Keras: Freezing a BatchNormalization layer by setting trainable = false does not work. Weights are still being updated.

Created on 21 Jun 2017 · 22Comments · Source: keras-team/keras

The issue seems to be that that the updates that are created on applying the BatchNorm layer are added to the train function even when they act on non-trainable weights.

gist to code:
https://gist.github.com/afourast/0d7545174c1b8fb7b0f82d7efbf31743

Please make sure that the boxes below are checked before you submit your issue. If your issue is an implementation question, please ask your question on StackOverflow or join the Keras Slack channel and ask there instead of filing a GitHub issue.

Thank you!

[x] Check that you are up-to-date with the master branch of Keras.
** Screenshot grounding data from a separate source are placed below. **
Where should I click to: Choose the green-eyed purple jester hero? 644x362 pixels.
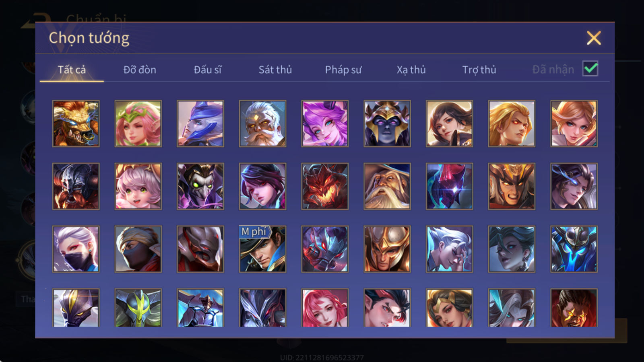tap(200, 186)
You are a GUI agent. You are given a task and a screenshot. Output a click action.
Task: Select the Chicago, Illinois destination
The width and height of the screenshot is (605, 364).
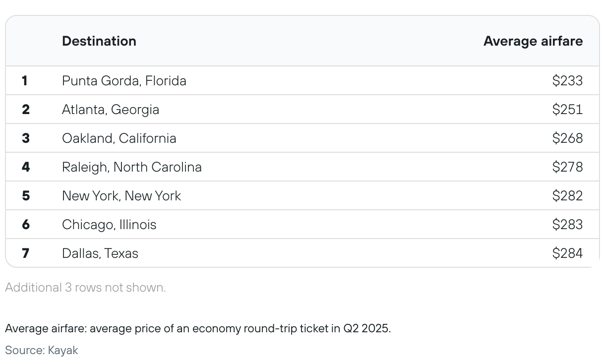[x=109, y=225]
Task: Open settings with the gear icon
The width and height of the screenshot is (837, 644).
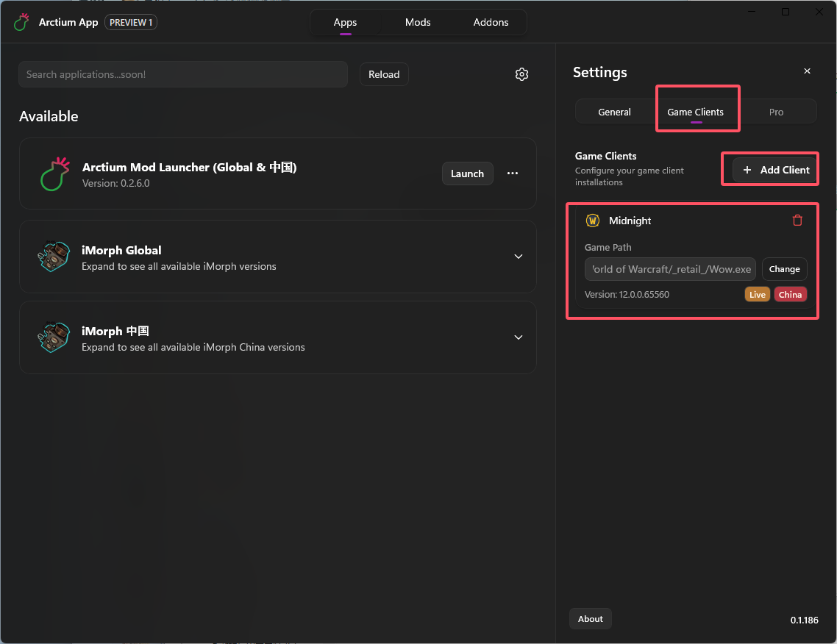Action: click(x=521, y=74)
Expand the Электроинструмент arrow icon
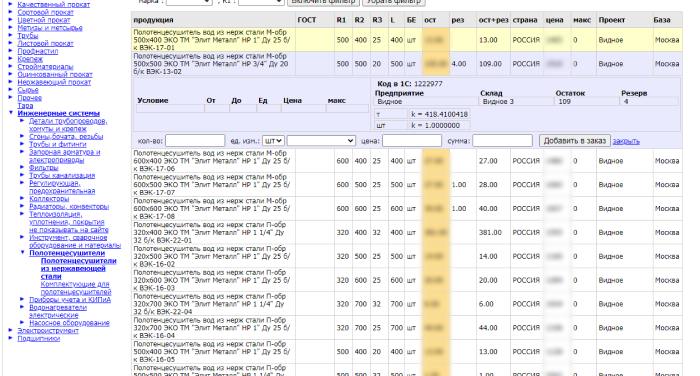 (x=11, y=330)
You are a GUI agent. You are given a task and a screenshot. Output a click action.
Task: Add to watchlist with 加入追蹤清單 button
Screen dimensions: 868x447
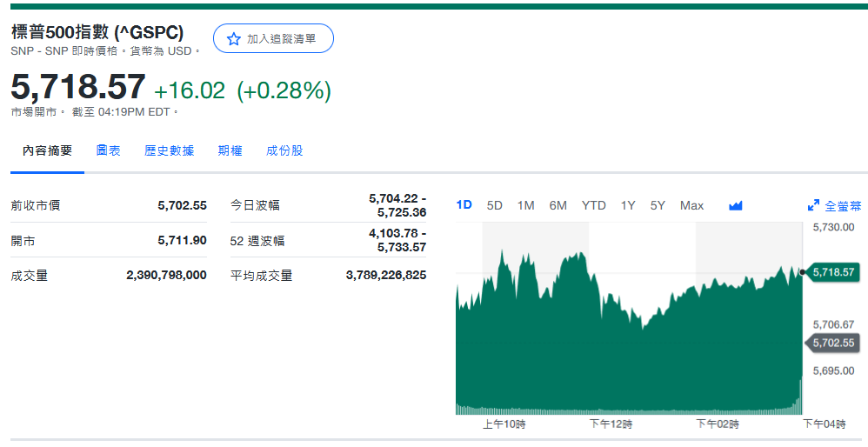(273, 39)
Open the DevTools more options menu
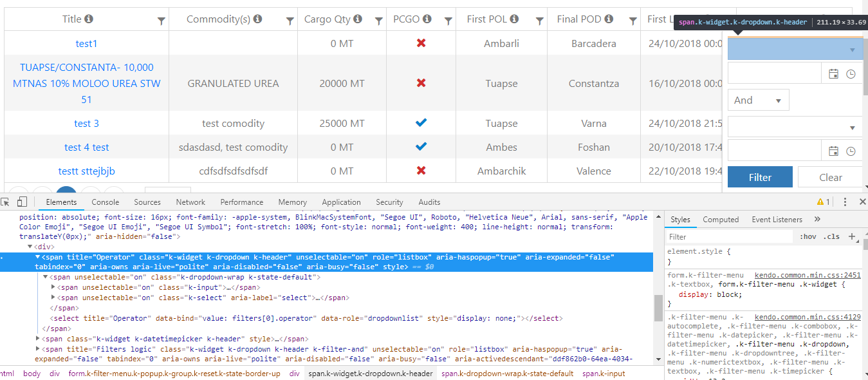Screen dimensions: 868x380 click(x=845, y=202)
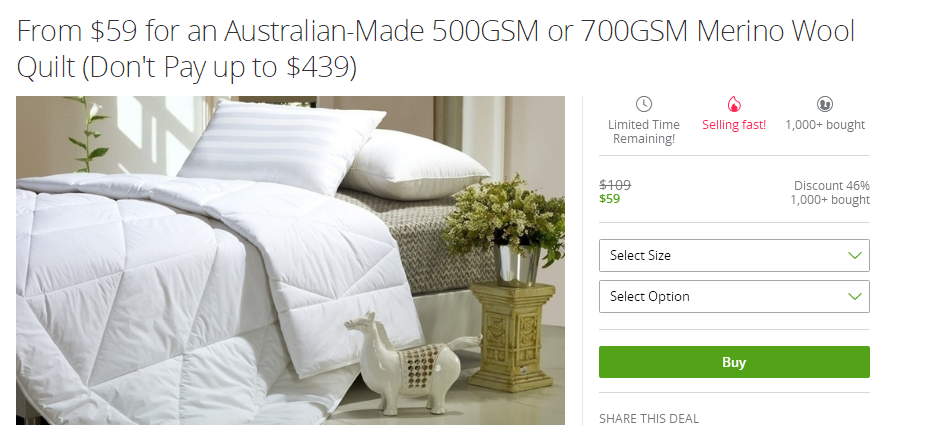Click the Merino Wool Quilt product photo
The height and width of the screenshot is (426, 940).
click(x=290, y=260)
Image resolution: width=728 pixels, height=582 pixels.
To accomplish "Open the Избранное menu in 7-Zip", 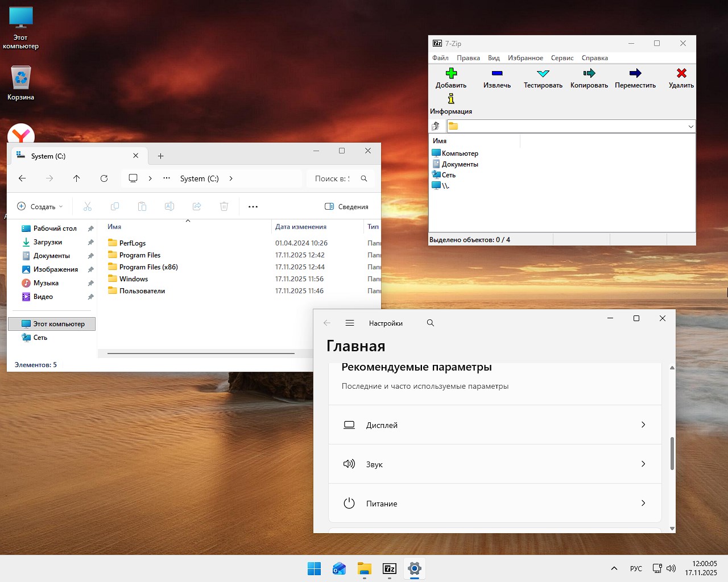I will coord(525,58).
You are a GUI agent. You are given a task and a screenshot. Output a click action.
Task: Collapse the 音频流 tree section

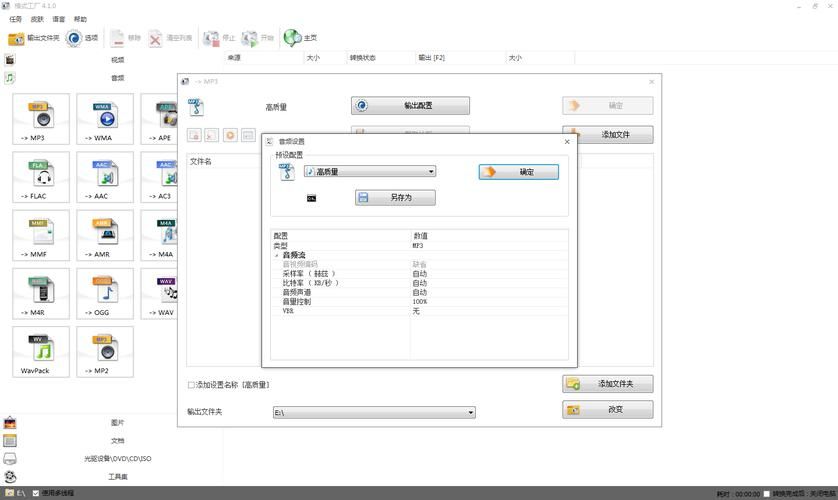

You can update with:
pip install git+git://github.com/fchollet/keras.git --upgrade --no-deps
[x] If running on TensorFlow, check that you are up-to-date with the latest version. The installation instructions can be found here.
[ ] If running on Theano, check that you are up-to-date with the master branch of Theano. You can update with:
pip install git+git://github.com/Theano/Theano.git --upgrade --no-deps
[x] Provide a link to a GitHub Gist of a Python script that can reproduce your issue (or just copy the script here if it is short).

Source

afourast

Most helpful comment

Freezing BN layers is now available in the most recent release, simply set trainable=False for the batchnorm layers.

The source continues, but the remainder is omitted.